The cat came over and shoulder-bumped against my leg.
I said, "Okay. How about meat loaf?"
He shoulder-bumped me again, then went back to his bowl. Meat loaf is one of his favorite things. Right up there with Kitnips.
I took a meat loaf out of the freezer, put it in the microwave to thaw, turned on the oven to preheat, then opened a can of Falstaff. It was twenty minutes after five. Business hours were until six. I drank some of the Falstaff, then phoned the Screen Actors Guild and spoke to a woman named Mrs. Lopaka about Karen Shipley. Mrs. Lopaka confirmed everything Pat Kyle had told me and added nothing new. I thanked her, hung up, then dialed the Screen Extras Guild and then AFTRA. Ditto. I called the machine at my office, hoping that there might be a message from the phone company or from B of A. Nada. Somebody named José wanted someone named Esteban to call him back right away. José sounded pissed. I called my partner, Joe Pike.

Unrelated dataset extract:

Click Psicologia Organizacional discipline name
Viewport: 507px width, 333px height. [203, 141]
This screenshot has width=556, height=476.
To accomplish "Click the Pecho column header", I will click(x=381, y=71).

Pike said, "Gun shop." Pike owns a gun shop in Culver City.
"We're on the job again. Backtrack to a woman and child."
"You need me?"
"Well, I'm here at the house and I'm not yet pinned down by snipers across the canyon, so I guess not yet."
Pike didn't answer.
"You know the director, Peter Alan Nelsen? He's our client."
Pike didn't answer some more. Trying to talk with Pike is like carrying on a fill-in-the-blank conversation.
I said, "Try to make conversation, Joe. It's easy. All you have to do is say something."
Pike said, "You need me, you know where I am." Then he hung up. So much for conversation.
The microwave dinged. I took out the meat loaf, transferred it to a metal pan, opened a can of new potatoes, drained them, put them in the pan around the meat loaf and sprinkled them with garlic and paprika, then put bacon over the meat loaf and put the pan in the oven on high. I like the skin on my meat loaf to be crispy.
The cat said, "Naow?"
"No. Not now. About forty-five minutes."
He didn't look happy about it
I finished the Falstaff, got another, drank most of it on the way up to the shower and the rest of it on the way back down. When the meat loaf was ready, I put out two plates and sliced off the ends for me and a center cut for the cat. He watched me put the end cuts and the potatoes in my plate and the center slice in his. He purred loudly as I did it. I sprinkled Tabasco on mine and A-1 on his, then took the beer and both plates out to my deck. There's a Zalcona glass table out there with a couple of matching chairs and sometimes we eat at the table, but sometimes we take down the center section of the rail and sit at the edge of the deck and look out over the canyon. With the rail, you are separated from the view. Without the rail, you are part of it. We eat there often.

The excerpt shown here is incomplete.